Franz Kafka ist Geschmackssache und schwierig obendrein. Depressiv veranlagte Zeitgenossen sollten den Poeten lieber meiden, denn für wen kann „die Verwandlung“ des Menschen in einen Käfer schon eine annehmbare Lösung sein? Die Metamorphose des Affen in einen Menschen vielleicht schon eher, denn von da kommen wir alle her.
Und darum geht es im Prosastück „Bericht an eine Akademie“, das Guido Schmitt im Neuen Schauspielhaus auf die Bretter brachte (Regie: Hansdieter Heiter). Der Freiheit, dieses imaginären Zustandes, der auch nicht ohne Regeln auskommt, beraubt, sieht der Primat keine andere Möglichkeit als zu lernen, sich seinen Häschern anzupassen. Denn eins hat er besser begriffen als wir: „Ich sage absichtlich nicht Freiheit. Ich meine nicht dieses große Gefühl der Freiheit nach allen Seiten. Als Affe kannte ich es vielleicht und ich habe Menschen kennengelernt, die sich danach sehnen… Nebenbei: mit Freiheit betrügt man sich unter Menschen allzuoft. Und so wie die Freiheit zu den erhabensten Gefühlen zählt, so auch die entsprechende Täuschung…“ Freiheit also nicht, sondern ein Ausweg wird gesucht.
Das Stück ist eine Herausforderung physischer wie psychischer Art, die Schmitt annahm.
Der Schauspieler hat unsere Verwandten offenbar genauer beobachtet, hat ihre Haltungen und traurigen Laute studiert. „Ich war das erste Mal ohne Ausweg“, resümiert der kafkaeske Mensch-Affe. Es geht um eine Möglichkeit des (Weiter)Lebens trotz allem. Für die braucht`s unter anderem auch Diplomatie und Kompromisse. Der Affe weiß das. Wir Menschen anscheinend nicht.
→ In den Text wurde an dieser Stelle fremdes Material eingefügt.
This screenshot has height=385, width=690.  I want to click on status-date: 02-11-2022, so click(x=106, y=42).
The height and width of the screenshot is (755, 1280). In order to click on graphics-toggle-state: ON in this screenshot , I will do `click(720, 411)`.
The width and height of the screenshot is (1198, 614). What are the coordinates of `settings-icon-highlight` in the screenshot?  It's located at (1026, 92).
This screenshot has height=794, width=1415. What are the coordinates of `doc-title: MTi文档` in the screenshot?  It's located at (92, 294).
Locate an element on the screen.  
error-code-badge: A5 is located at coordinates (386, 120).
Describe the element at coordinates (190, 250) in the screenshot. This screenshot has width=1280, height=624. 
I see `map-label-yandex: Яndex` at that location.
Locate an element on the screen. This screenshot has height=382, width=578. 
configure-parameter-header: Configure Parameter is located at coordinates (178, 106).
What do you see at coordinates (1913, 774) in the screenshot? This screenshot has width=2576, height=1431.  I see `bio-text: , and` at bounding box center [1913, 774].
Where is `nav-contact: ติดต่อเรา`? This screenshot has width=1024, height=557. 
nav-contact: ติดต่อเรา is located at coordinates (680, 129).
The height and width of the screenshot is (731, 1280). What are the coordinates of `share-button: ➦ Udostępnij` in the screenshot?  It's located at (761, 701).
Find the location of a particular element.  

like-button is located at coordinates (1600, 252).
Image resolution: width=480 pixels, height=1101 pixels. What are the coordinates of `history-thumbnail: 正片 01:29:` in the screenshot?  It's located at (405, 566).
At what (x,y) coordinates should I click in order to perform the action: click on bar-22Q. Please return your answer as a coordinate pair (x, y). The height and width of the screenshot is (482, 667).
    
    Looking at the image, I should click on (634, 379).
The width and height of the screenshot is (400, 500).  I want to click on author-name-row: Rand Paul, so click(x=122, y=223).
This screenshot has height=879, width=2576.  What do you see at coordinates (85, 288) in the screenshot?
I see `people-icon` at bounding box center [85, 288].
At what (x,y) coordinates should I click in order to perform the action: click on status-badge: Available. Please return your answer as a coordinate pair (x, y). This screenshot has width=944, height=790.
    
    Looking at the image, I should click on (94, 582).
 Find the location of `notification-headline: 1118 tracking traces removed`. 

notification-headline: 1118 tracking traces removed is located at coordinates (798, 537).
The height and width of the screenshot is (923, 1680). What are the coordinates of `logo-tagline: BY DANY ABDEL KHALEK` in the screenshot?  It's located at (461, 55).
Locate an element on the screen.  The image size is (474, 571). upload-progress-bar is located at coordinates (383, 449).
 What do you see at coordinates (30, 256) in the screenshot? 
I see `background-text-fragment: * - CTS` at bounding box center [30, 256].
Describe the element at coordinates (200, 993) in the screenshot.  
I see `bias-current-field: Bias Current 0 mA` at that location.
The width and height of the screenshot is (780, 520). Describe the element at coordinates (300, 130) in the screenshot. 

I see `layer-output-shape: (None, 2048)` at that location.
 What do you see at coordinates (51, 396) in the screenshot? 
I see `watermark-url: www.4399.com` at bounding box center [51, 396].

Vor vielen Jahren sah ich diesen Monolog schon einmal. Da intonierte der Schauspieler an dieser Stelle: „Die Gedanken sind frei…Arbeit macht frei…ein bisschen Frieden, ein bisschen… Einigkeit und Recht und Freiheit…“ – da war die Bitterkeit perfekt. Schmitt hält sich mit seiner Aufführung nur streng an den Text – ein wenig aktuelle Kreativität hätte hier durchaus gut getan!
Das Tier wird sich am Ende mit seiner Unterwerfungsbereitschaft und der Fähigkeit dazu (!) -immer ein Thema des Dichters, der schwer unter einem autoritären Vater litt – weit über seine einstigen Fänger stellen. Aber ist das ein Ausweg?
Kafkas Text besticht durch äußere Klarheit, Deutlichkeit und lakonische Präzision. Der Darsteller wird dem gerecht, obgleich die 50 Minuten nicht unbedingt auch ein Fest der Sprechkultur war. Dennoch hatte der Abend eine stille Würde. Wenn man Tiere liebt.
Theater ist Transitstation für Zeitgeschehen. Es bleibt die bange Frage: Was tun wir Menschen den Kreaturen an? So aktuell wie heute war dieses Nachdenken seit Kafkas Zeiten nicht mehr. Auch wenn es inzwischen verboten ist, sich die Zoopark-Tiere in der Wildnis zu fangen. Aber über „Freiheit“, Ausgrenzung, Unterdrückung und Koexistenz nachzudenken, bleibt akut und dringlich.